Street in São Paulo, Brazil

Rua Augusta is a street in São Paulo, Brazil, connecting the neighborhood of Jardins to the city's downtown. The upper part of the street, near Jardins is known as an upscale shopping street; the stretch known as Baixo Augusta (Lower Augusta), between the Paulista Avenue and Praça Roosevelt, is known by its nightlife, with clubs, bars and live music venues.

== History ==
The first references of the street date from 1875, first as Rua Maria Augusta; in 1897 the street already appears as Rua Augusta. The street was part of the lands of the Portuguese Mariano António Vieira, owner of Chácara do Capão farm since 1880, when he opened several streets in Bela sintra neighborhood, including Rua da Real Grandeza, current Avenida Paulista.
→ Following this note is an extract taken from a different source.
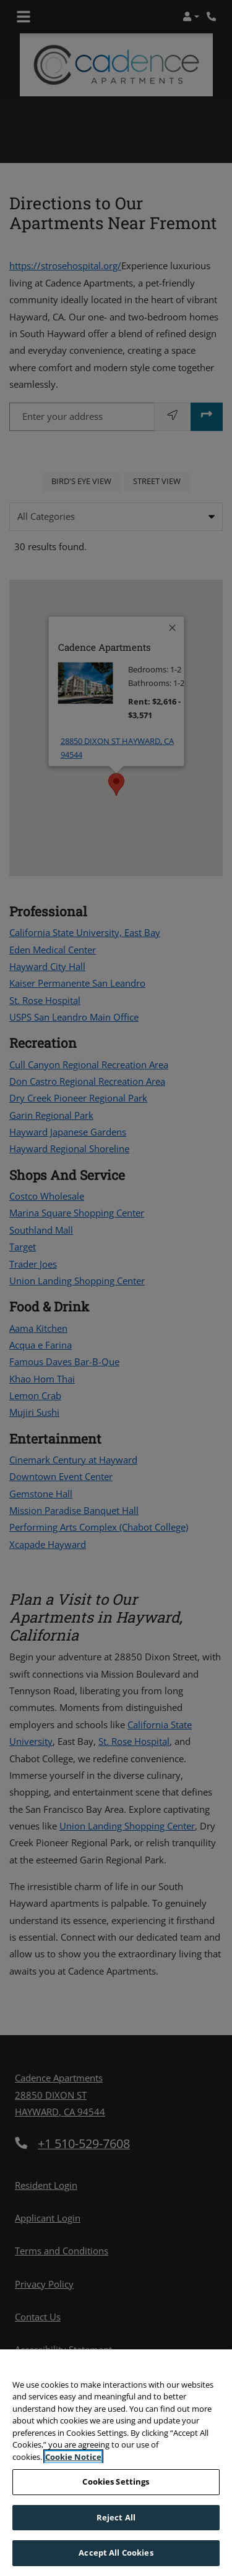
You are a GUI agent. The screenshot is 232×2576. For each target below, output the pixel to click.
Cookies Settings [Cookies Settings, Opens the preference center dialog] (115, 2481)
Vieira decided to open a dirt trail, since the roads were very steep, to install donkey-pulled trams, in 1890. In 1891, with the inauguration of electric lights, the trams were powered by electricity.
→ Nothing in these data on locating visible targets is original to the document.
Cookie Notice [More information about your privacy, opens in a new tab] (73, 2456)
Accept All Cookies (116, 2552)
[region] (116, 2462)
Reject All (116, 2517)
Between 1910 and 1912 the street was extended to Rua Álvaro de Carvalho, becoming officialized in 1927. Until 1942 Rua Martins Fontes was part of Rua Augusta. The street gradually became a major prostitution point, at which time it was dismembered (Decree Law No. 153). From the opposite side, towards Jardins, its stretch to the Rua Estados Unidos was made official in 1914.